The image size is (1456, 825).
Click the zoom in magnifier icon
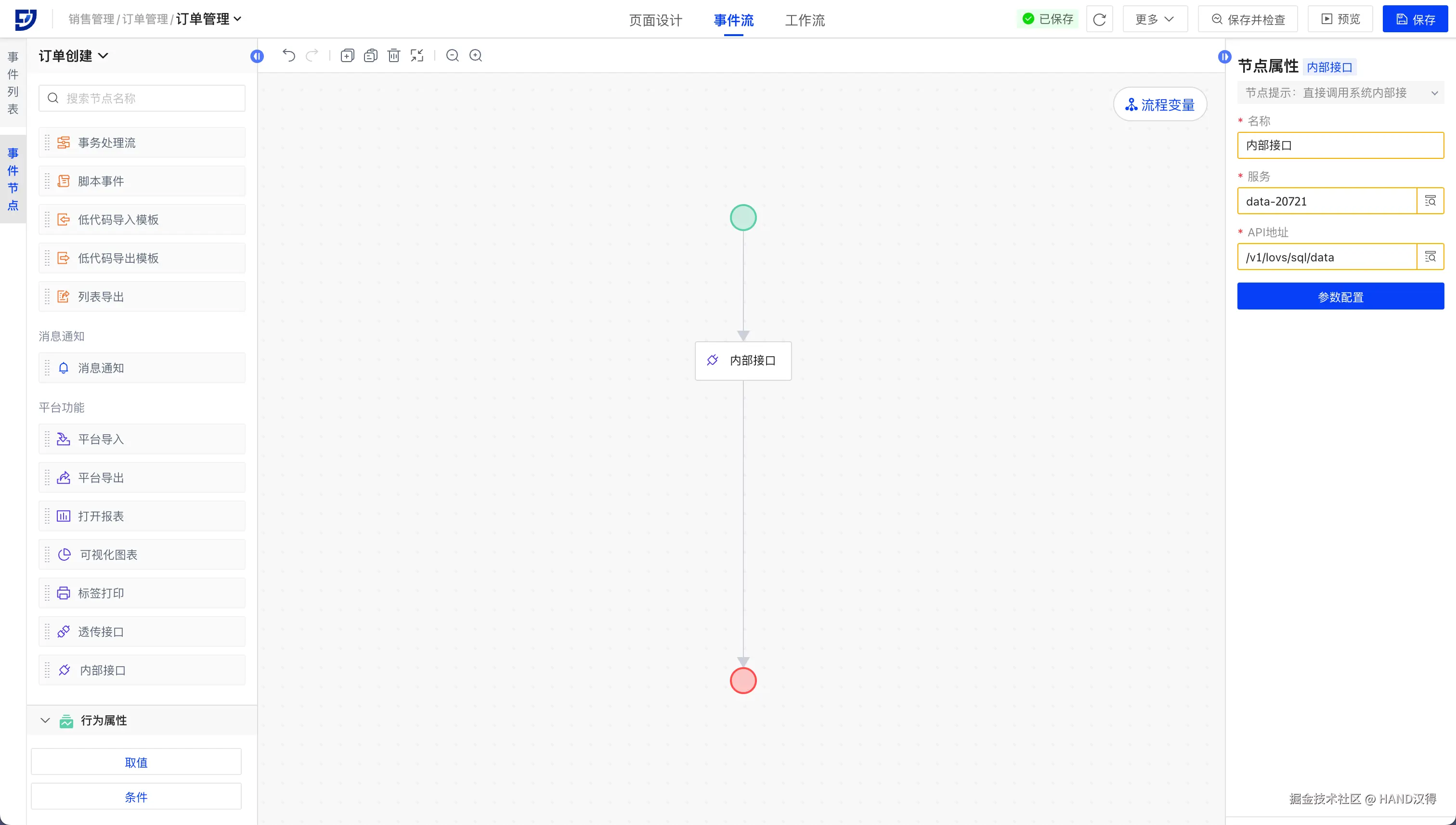tap(476, 55)
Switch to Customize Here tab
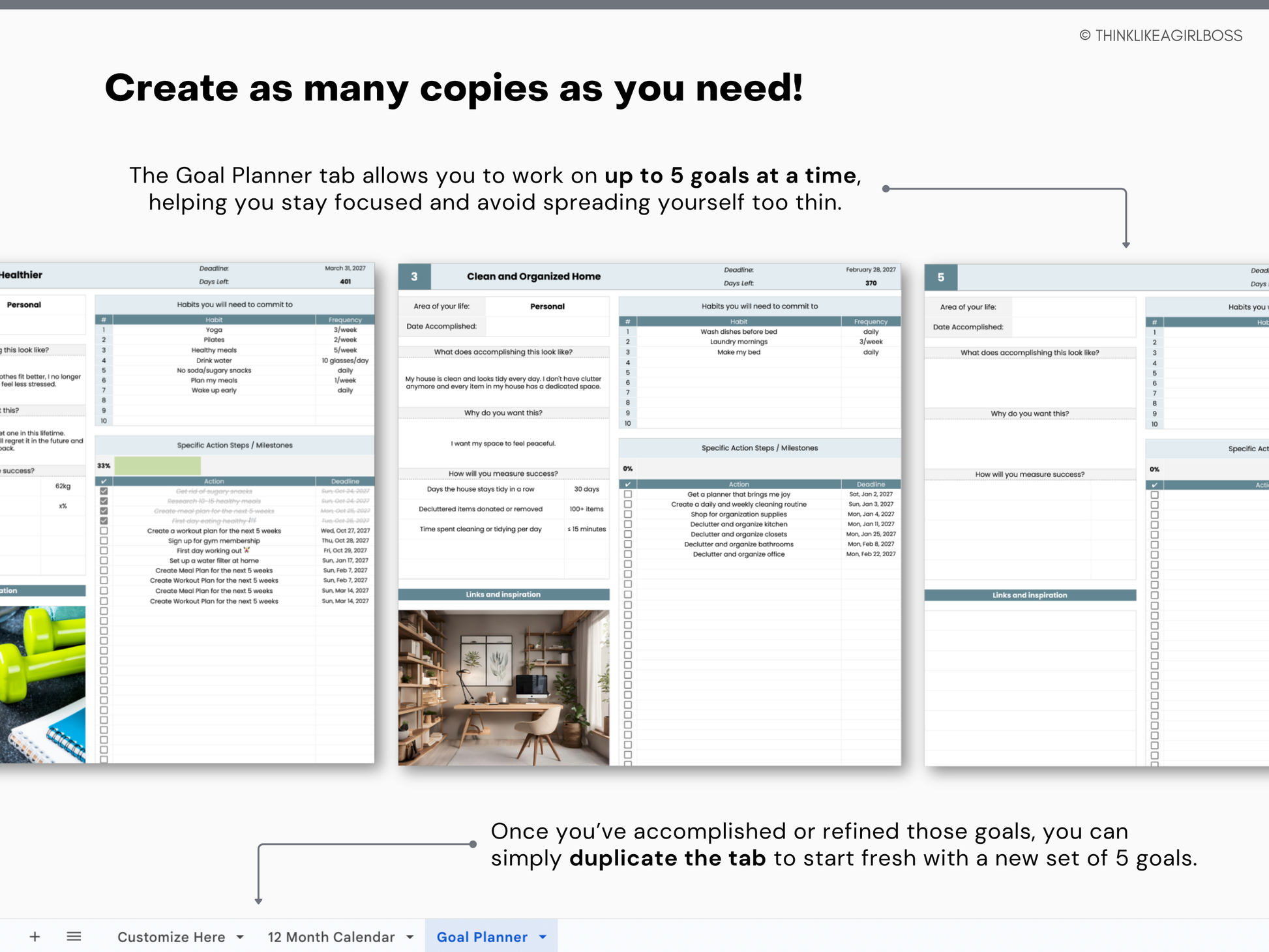 point(171,937)
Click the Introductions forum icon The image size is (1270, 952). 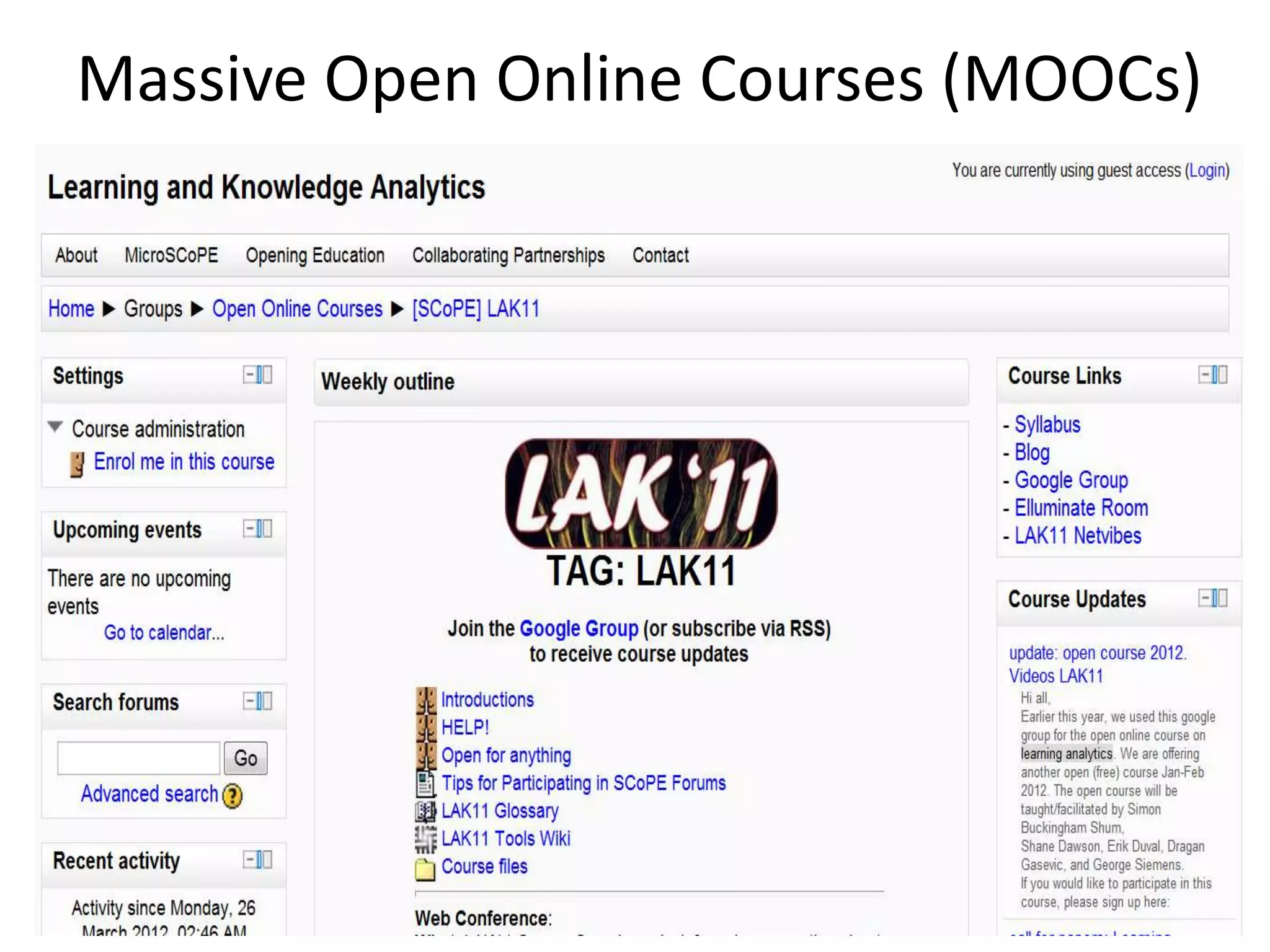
--------------------------------
◆ **Problem requirements**
Leave out the images and copy every record above exactly.

◆ **Answer for the task**
The image size is (1456, 825).
Click the zoom in magnifier icon
tap(476, 55)
Switch to Customize Here tab
 point(171,937)
Click the Introductions forum icon The image size is (1270, 952). 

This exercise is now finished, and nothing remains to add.